Saved entries:

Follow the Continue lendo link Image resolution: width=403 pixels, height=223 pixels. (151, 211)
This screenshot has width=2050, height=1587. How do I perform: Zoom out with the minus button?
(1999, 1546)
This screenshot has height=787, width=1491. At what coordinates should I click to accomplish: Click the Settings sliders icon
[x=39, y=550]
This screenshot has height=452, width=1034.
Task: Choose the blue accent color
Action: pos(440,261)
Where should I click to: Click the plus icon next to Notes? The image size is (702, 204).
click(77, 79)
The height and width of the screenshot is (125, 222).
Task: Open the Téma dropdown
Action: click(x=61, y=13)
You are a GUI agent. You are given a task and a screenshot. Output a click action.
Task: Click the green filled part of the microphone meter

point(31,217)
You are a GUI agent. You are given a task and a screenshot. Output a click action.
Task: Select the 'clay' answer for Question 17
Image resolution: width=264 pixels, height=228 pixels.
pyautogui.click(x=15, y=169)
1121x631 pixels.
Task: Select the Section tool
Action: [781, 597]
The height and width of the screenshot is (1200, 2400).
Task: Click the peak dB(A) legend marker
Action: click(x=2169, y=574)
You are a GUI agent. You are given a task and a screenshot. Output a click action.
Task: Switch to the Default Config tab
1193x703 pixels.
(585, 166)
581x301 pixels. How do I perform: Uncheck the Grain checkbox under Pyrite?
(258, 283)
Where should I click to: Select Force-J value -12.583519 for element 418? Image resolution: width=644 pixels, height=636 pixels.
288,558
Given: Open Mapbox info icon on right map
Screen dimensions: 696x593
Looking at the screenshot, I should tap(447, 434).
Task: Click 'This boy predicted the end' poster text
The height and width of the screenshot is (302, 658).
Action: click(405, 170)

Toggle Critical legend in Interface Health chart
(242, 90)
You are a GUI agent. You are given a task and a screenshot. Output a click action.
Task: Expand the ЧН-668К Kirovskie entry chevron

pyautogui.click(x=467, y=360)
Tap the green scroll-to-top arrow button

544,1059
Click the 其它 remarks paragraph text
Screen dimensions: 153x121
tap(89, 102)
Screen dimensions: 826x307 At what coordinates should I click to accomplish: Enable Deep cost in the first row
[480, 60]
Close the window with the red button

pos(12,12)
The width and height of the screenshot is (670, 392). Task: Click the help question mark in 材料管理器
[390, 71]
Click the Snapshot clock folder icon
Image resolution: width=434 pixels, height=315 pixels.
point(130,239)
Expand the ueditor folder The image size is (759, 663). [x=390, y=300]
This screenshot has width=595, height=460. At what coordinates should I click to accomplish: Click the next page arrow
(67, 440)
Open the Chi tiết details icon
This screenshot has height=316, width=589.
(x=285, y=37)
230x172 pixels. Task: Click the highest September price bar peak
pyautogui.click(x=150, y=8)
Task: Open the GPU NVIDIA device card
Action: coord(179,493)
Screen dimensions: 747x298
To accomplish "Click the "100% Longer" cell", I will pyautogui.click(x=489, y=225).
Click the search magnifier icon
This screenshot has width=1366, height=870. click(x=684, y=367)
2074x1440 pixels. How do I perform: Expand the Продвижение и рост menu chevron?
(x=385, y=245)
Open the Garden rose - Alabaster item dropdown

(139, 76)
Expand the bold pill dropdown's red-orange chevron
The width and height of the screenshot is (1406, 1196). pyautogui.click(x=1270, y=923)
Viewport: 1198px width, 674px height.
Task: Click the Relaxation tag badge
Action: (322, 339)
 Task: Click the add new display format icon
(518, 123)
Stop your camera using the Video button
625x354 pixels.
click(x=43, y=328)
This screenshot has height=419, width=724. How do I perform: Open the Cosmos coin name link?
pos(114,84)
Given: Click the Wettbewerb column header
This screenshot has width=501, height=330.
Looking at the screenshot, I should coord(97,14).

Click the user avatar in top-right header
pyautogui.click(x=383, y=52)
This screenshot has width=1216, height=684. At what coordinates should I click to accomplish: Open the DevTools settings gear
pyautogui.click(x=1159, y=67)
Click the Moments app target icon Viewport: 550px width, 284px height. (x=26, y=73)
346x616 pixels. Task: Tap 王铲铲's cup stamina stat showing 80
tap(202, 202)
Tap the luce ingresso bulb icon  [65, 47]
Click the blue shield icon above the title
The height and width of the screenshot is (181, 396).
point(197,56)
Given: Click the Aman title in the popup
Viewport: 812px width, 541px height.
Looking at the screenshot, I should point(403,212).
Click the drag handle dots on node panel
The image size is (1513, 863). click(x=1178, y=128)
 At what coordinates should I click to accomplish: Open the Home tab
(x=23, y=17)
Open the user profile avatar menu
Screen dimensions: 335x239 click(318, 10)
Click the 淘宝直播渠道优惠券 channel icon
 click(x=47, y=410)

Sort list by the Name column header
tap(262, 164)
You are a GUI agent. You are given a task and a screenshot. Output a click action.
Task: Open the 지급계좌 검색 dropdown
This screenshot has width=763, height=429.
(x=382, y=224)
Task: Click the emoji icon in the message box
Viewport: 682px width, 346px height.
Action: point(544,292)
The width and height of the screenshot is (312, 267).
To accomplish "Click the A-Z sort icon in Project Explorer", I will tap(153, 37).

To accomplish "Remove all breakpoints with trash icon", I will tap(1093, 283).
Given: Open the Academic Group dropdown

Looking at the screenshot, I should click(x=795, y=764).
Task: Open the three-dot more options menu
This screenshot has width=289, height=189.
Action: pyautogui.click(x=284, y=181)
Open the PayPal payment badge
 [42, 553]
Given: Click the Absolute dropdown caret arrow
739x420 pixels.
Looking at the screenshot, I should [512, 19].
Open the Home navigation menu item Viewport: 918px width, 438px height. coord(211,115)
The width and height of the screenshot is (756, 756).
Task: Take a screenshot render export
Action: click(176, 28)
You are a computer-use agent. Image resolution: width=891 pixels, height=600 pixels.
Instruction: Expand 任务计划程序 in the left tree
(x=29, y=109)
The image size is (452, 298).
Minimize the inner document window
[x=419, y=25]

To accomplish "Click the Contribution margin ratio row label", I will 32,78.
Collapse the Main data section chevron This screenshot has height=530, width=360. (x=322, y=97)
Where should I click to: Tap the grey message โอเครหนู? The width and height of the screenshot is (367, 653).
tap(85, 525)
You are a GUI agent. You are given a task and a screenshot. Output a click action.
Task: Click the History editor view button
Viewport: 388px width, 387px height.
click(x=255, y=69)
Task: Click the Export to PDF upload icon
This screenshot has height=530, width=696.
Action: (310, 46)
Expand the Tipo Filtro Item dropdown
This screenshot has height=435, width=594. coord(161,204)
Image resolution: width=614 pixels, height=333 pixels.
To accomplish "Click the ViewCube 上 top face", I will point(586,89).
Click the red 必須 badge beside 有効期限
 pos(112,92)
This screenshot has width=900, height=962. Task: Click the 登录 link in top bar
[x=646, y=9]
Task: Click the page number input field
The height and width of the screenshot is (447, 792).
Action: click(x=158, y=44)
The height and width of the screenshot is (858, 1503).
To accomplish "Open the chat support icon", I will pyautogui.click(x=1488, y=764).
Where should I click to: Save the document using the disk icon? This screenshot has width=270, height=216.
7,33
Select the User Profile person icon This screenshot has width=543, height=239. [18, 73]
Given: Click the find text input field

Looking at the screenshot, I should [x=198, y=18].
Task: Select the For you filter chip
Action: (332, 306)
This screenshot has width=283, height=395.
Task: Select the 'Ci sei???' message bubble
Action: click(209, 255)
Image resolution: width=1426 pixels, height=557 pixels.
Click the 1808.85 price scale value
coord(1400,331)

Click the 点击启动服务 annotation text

§ **Problem details**:
Convert the data above into a Markdown table with the columns "No." and "Entry." Put one line in each row, skip blank lines, and number the rows in order.

§ **Correct response**:
| No. | Entry |
|---|---|
| 1 | Follow the Continue lendo link Image resolution: width=403 pixels, height=223 pixels. (151, 211) |
| 2 | This screenshot has width=2050, height=1587. How do I perform: Zoom out with the minus button? |
| 3 | (1999, 1546) |
| 4 | This screenshot has height=787, width=1491. At what coordinates should I click to accomplish: Click the Settings sliders icon |
| 5 | [x=39, y=550] |
| 6 | This screenshot has height=452, width=1034. |
| 7 | Task: Choose the blue accent color |
| 8 | Action: pos(440,261) |
| 9 | Where should I click to: Click the plus icon next to Notes? The image size is (702, 204). |
| 10 | click(77, 79) |
| 11 | The height and width of the screenshot is (125, 222). |
| 12 | Task: Open the Téma dropdown |
| 13 | Action: click(x=61, y=13) |
| 14 | You are a GUI agent. You are given a task and a screenshot. Output a click action. |
| 15 | Task: Click the green filled part of the microphone meter |
| 16 | point(31,217) |
| 17 | You are a GUI agent. You are given a task and a screenshot. Output a click action. |
| 18 | Task: Select the 'clay' answer for Question 17 |
| 19 | Image resolution: width=264 pixels, height=228 pixels. |
| 20 | pyautogui.click(x=15, y=169) |
| 21 | 1121x631 pixels. |
| 22 | Task: Select the Section tool |
| 23 | Action: [781, 597] |
| 24 | The height and width of the screenshot is (1200, 2400). |
| 25 | Task: Click the peak dB(A) legend marker |
| 26 | Action: click(x=2169, y=574) |
| 27 | You are a GUI agent. You are given a task and a screenshot. Output a click action. |
| 28 | Task: Switch to the Default Config tab |
| 29 | 1193x703 pixels. |
| 30 | (585, 166) |
| 31 | 581x301 pixels. How do I perform: Uncheck the Grain checkbox under Pyrite? |
| 32 | (258, 283) |
| 33 | Where should I click to: Select Force-J value -12.583519 for element 418? Image resolution: width=644 pixels, height=636 pixels. |
| 34 | 288,558 |
| 35 | Given: Open Mapbox info icon on right map |
| 36 | Screen dimensions: 696x593 |
| 37 | Looking at the screenshot, I should tap(447, 434). |
| 38 | Task: Click 'This boy predicted the end' poster text |
| 39 | The height and width of the screenshot is (302, 658). |
| 40 | Action: click(405, 170) |
| 41 | Toggle Critical legend in Interface Health chart |
| 42 | (242, 90) |
| 43 | You are a GUI agent. You are given a task and a screenshot. Output a click action. |
| 44 | Task: Expand the ЧН-668К Kirovskie entry chevron |
| 45 | pyautogui.click(x=467, y=360) |
| 46 | Tap the green scroll-to-top arrow button |
| 47 | 544,1059 |
| 48 | Click the 其它 remarks paragraph text |
| 49 | Screen dimensions: 153x121 |
| 50 | tap(89, 102) |
| 51 | Screen dimensions: 826x307 At what coordinates should I click to accomplish: Enable Deep cost in the first row |
| 52 | [480, 60] |
| 53 | Close the window with the red button |
| 54 | pos(12,12) |
| 55 | The width and height of the screenshot is (670, 392). Task: Click the help question mark in 材料管理器 |
| 56 | [390, 71] |
| 57 | Click the Snapshot clock folder icon |
| 58 | Image resolution: width=434 pixels, height=315 pixels. |
| 59 | point(130,239) |
| 60 | Expand the ueditor folder The image size is (759, 663). [x=390, y=300] |
| 61 | This screenshot has width=595, height=460. At what coordinates should I click to accomplish: Click the next page arrow |
| 62 | (67, 440) |
| 63 | Open the Chi tiết details icon |
| 64 | This screenshot has height=316, width=589. |
| 65 | (x=285, y=37) |
| 66 | 230x172 pixels. Task: Click the highest September price bar peak |
| 67 | pyautogui.click(x=150, y=8) |
| 68 | Task: Open the GPU NVIDIA device card |
| 69 | Action: coord(179,493) |
| 70 | Screen dimensions: 747x298 |
| 71 | To accomplish "Click the "100% Longer" cell", I will pyautogui.click(x=489, y=225). |
| 72 | Click the search magnifier icon |
| 73 | This screenshot has width=1366, height=870. click(x=684, y=367) |
| 74 | 2074x1440 pixels. How do I perform: Expand the Продвижение и рост menu chevron? |
| 75 | (x=385, y=245) |
| 76 | Open the Garden rose - Alabaster item dropdown |
| 77 | (139, 76) |
| 78 | Expand the bold pill dropdown's red-orange chevron |
| 79 | The width and height of the screenshot is (1406, 1196). pyautogui.click(x=1270, y=923) |
| 80 | Viewport: 1198px width, 674px height. |
| 81 | Task: Click the Relaxation tag badge |
| 82 | Action: (322, 339) |
| 83 |  Task: Click the add new display format icon |
| 84 | (518, 123) |
| 85 | Stop your camera using the Video button |
| 86 | 625x354 pixels. |
| 87 | click(x=43, y=328) |
| 88 | This screenshot has height=419, width=724. How do I perform: Open the Cosmos coin name link? |
| 89 | pos(114,84) |
| 90 | Given: Click the Wettbewerb column header |
| 91 | This screenshot has width=501, height=330. |
| 92 | Looking at the screenshot, I should coord(97,14). |
| 93 | Click the user avatar in top-right header |
| 94 | pyautogui.click(x=383, y=52) |
| 95 | This screenshot has width=1216, height=684. At what coordinates should I click to accomplish: Open the DevTools settings gear |
| 96 | pyautogui.click(x=1159, y=67) |
| 97 | Click the Moments app target icon Viewport: 550px width, 284px height. (x=26, y=73) |
| 98 | 346x616 pixels. Task: Tap 王铲铲's cup stamina stat showing 80 |
| 99 | tap(202, 202) |
| 100 | Tap the luce ingresso bulb icon  [65, 47] |
| 101 | Click the blue shield icon above the title |
| 102 | The height and width of the screenshot is (181, 396). |
| 103 | point(197,56) |
| 104 | Given: Click the Aman title in the popup |
| 105 | Viewport: 812px width, 541px height. |
| 106 | Looking at the screenshot, I should point(403,212). |
| 107 | Click the drag handle dots on node panel |
| 108 | The image size is (1513, 863). click(x=1178, y=128) |
| 109 |  At what coordinates should I click to accomplish: Open the Home tab |
| 110 | (x=23, y=17) |
| 111 | Open the user profile avatar menu |
| 112 | Screen dimensions: 335x239 click(318, 10) |
| 113 | Click the 淘宝直播渠道优惠券 channel icon |
| 114 |  click(x=47, y=410) |
| 115 | Sort list by the Name column header |
| 116 | tap(262, 164) |
| 117 | You are a GUI agent. You are given a task and a screenshot. Output a click action. |
| 118 | Task: Open the 지급계좌 검색 dropdown |
| 119 | This screenshot has width=763, height=429. |
| 120 | (x=382, y=224) |
| 121 | Task: Click the emoji icon in the message box |
| 122 | Viewport: 682px width, 346px height. |
| 123 | Action: point(544,292) |
| 124 | The width and height of the screenshot is (312, 267). |
| 125 | To accomplish "Click the A-Z sort icon in Project Explorer", I will tap(153, 37). |
| 126 | To accomplish "Remove all breakpoints with trash icon", I will tap(1093, 283). |
| 127 | Given: Open the Academic Group dropdown |
| 128 | Looking at the screenshot, I should click(x=795, y=764). |
| 129 | Task: Open the three-dot more options menu |
| 130 | This screenshot has width=289, height=189. |
| 131 | Action: pyautogui.click(x=284, y=181) |
| 132 | Open the PayPal payment badge |
| 133 |  [42, 553] |
| 134 | Given: Click the Absolute dropdown caret arrow |
| 135 | 739x420 pixels. |
| 136 | Looking at the screenshot, I should [512, 19]. |
| 137 | Open the Home navigation menu item Viewport: 918px width, 438px height. coord(211,115) |
| 138 | The width and height of the screenshot is (756, 756). |
| 139 | Task: Take a screenshot render export |
| 140 | Action: click(176, 28) |
| 141 | You are a computer-use agent. Image resolution: width=891 pixels, height=600 pixels. |
| 142 | Instruction: Expand 任务计划程序 in the left tree |
| 143 | (x=29, y=109) |
| 144 | The image size is (452, 298). |
| 145 | Minimize the inner document window |
| 146 | [x=419, y=25] |
| 147 | To accomplish "Click the Contribution margin ratio row label", I will 32,78. |
| 148 | Collapse the Main data section chevron This screenshot has height=530, width=360. (x=322, y=97) |
| 149 | Where should I click to: Tap the grey message โอเครหนู? The width and height of the screenshot is (367, 653). |
| 150 | tap(85, 525) |
| 151 | You are a GUI agent. You are given a task and a screenshot. Output a click action. |
| 152 | Task: Click the History editor view button |
| 153 | Viewport: 388px width, 387px height. |
| 154 | click(x=255, y=69) |
| 155 | Task: Click the Export to PDF upload icon |
| 156 | This screenshot has height=530, width=696. |
| 157 | Action: (310, 46) |
| 158 | Expand the Tipo Filtro Item dropdown |
| 159 | This screenshot has height=435, width=594. coord(161,204) |
| 160 | Image resolution: width=614 pixels, height=333 pixels. |
| 161 | To accomplish "Click the ViewCube 上 top face", I will point(586,89). |
| 162 | Click the red 必須 badge beside 有効期限 |
| 163 |  pos(112,92) |
| 164 | This screenshot has width=900, height=962. Task: Click the 登录 link in top bar |
| 165 | [x=646, y=9] |
| 166 | Task: Click the page number input field |
| 167 | The height and width of the screenshot is (447, 792). |
| 168 | Action: click(x=158, y=44) |
| 169 | The height and width of the screenshot is (858, 1503). |
| 170 | To accomplish "Open the chat support icon", I will pyautogui.click(x=1488, y=764). |
| 171 | Where should I click to: Save the document using the disk icon? This screenshot has width=270, height=216. |
| 172 | 7,33 |
| 173 | Select the User Profile person icon This screenshot has width=543, height=239. [18, 73] |
| 174 | Given: Click the find text input field |
| 175 | Looking at the screenshot, I should [x=198, y=18]. |
| 176 | Task: Select the For you filter chip |
| 177 | Action: (332, 306) |
| 178 | This screenshot has width=283, height=395. |
| 179 | Task: Select the 'Ci sei???' message bubble |
| 180 | Action: click(209, 255) |
| 181 | Image resolution: width=1426 pixels, height=557 pixels. |
| 182 | Click the 1808.85 price scale value |
| 183 | coord(1400,331) |
| 184 | Click the 点击启动服务 annotation text |